Everything we write reveals a bit of the life behind it.
Even my grocery list reflects where and how I live. My eating and cooking habits have gradually changed over the years and especially this year since I spend more time cooking and looking at recipes. I had never tasted the sweetness of spot prawns caught in British Columbia waters. I’ve learned about different kinds of salmon: sockeye and Coho, Chinook and Pink. I painfully watched the salmon spawn at Goldstream Park near me in early November, imbuing gratitude to witness their struggle for new life.
Victoria is filled with small grocers and I shop at one, The Root Cellar, housed in a primitive building with large black tent-like structures attached and filled with an abundant array of fresh produce. The only frozen vegetable I buy now is peas. Green peas my husband calls them. That is a story, too. When we first met I learned his family ate black-eyed peas and my family only ate peas—the round green ones. That distinction remains on the grocery list, a reminder of the shape of family, after 42 years of eating together.
What I also know is that writing holds lives that are rewritten by the reader.
In another blog, I wrote about kindness and I intended to include the poem, Kindness, by Naomi Shihab Nye. I feel like I know her, even though I don’t really, since her writing has been around me often in my teaching life. Her poetry needed a place of its own. here. And, the story that brought the poem with it.
I listened not long ago as Naomi Shihab Nye told the story that gave this poem to her. Naomi and her husband of one week were traveling through Popayan, Columbia. The young couple planned to stay in South America for three months. At the end of their first week, they were robbed of everything and a man on the bus they were riding was killed. Life was interrupted.
Naomi recalls their shock, “And what do you do now? We didn’t have passports. We didn’t have money. We didn’t have anything. What should we do first? Where do we go? Who do we talk to?”
As they sat on the plaza of that unfamiliar place, a man came up to them and was simply kind. He must have noticed their distress and asked, “What happened to you?” They attempted to retell their experience and he responded, “I’m very sorry. I’m very, very sorry that happened,” and he went on.
As her husband left to go to a larger town to find help, Naomi recalled that she “sat there alone in a bit of a panic, night coming on, trying to figure out what I was going to do next, this voice came across the plaza and spoke this poem to me — spoke it. And I wrote it down.”

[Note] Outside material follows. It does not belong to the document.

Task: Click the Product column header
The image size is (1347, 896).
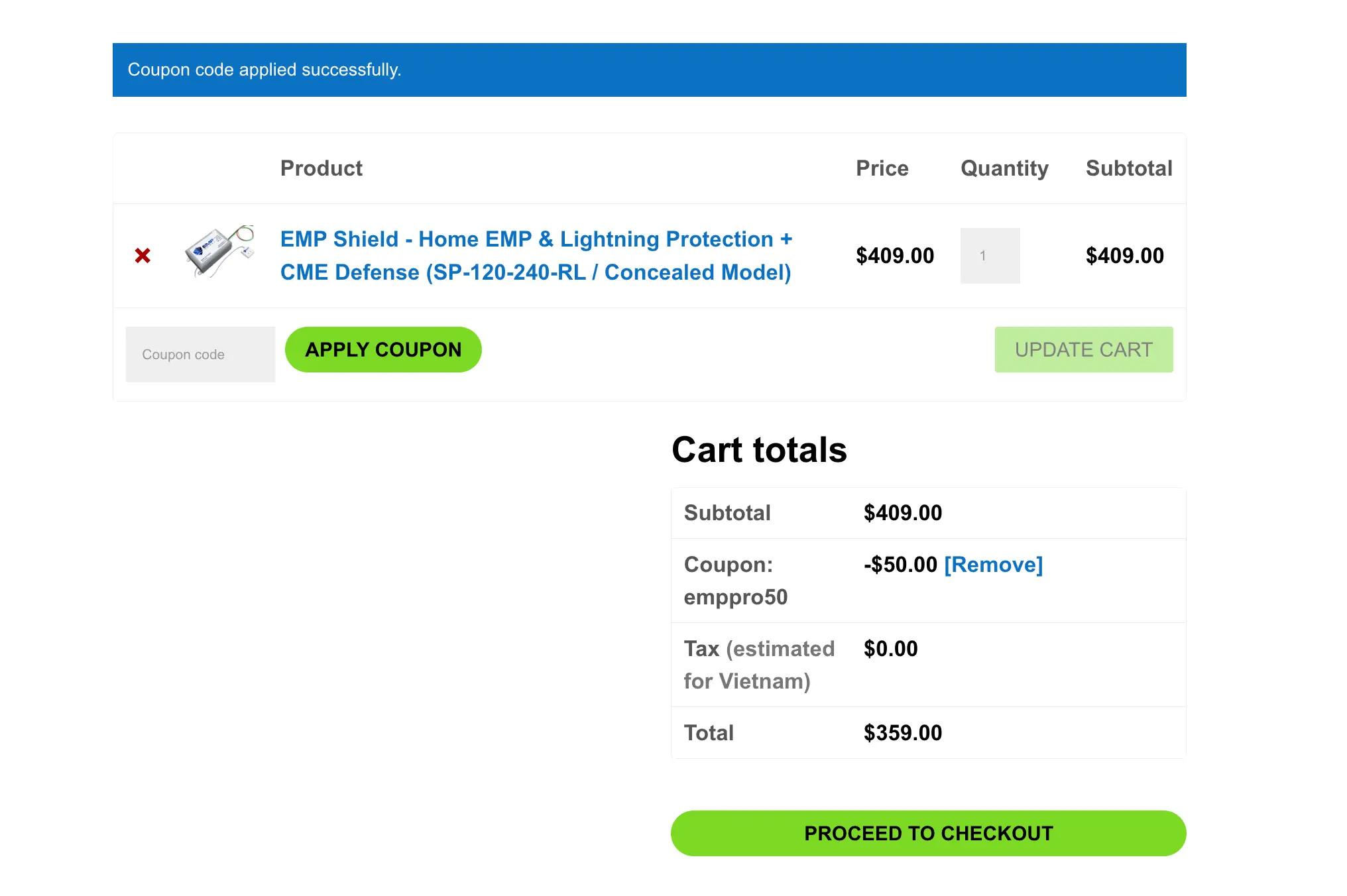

Before you know what kindness really is
you must lose things,
feel the future dissolve in a moment
like salt in a weakened broth.
What you held in your hand,
what you counted and carefully saved,
all this must go so you know
how desolate the landscape can be
between the regions of kindness.
How you ride and ride
thinking the bus will never stop,
the passengers eating maize and chicken
will stare out the window forever.
Before you learn the tender gravity of kindness
you must travel where the Indian in a white poncho
lies dead by the side of the road.
You must see how this could be you,
how he too was someone
who journeyed through the night with plans
and the simple breath that kept him alive.

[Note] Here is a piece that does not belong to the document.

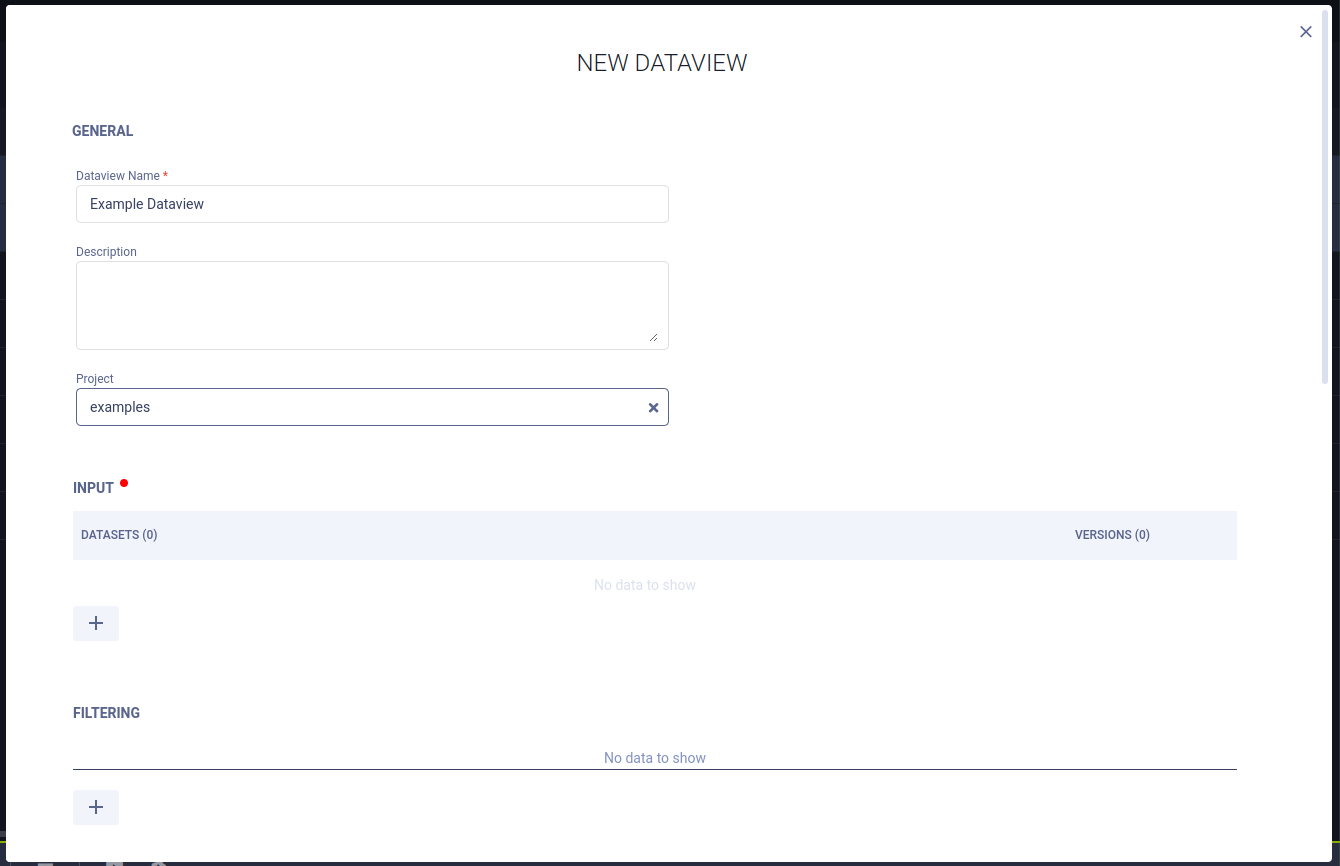Click the Example Dataview name text

click(147, 204)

Before you know kindness as the deepest thing inside,
you must know sorrow as the other deepest thing.
You must wake up with sorrow.
You must speak to it till your voice
catches the thread of all sorrows
and you see the size of the cloth.
Then it is only kindness that makes sense anymore,
only kindness that ties your shoes
and sends you out into the day to gaze at bread,
only kindness that raises its head
from the crowd of the world to say
It is I you have been looking for,
and then goes with you everywhere
like a shadow or a friend.
That’s how kindness is medicine, a “balm in Gilead” as the old hymn goes. We are healed a bit in the moment we receive or give kindness because we’ve been broken or lost, and we all have. And just like the stories of our lives that rest behind our words, if we are kind, we must see each other and ourselves with our imagination as well as with our eyes. We must listen for the stories behind the faces and actions we sometimes don’t understand and maybe never will.
Then it is only kindness that makes sense anymore.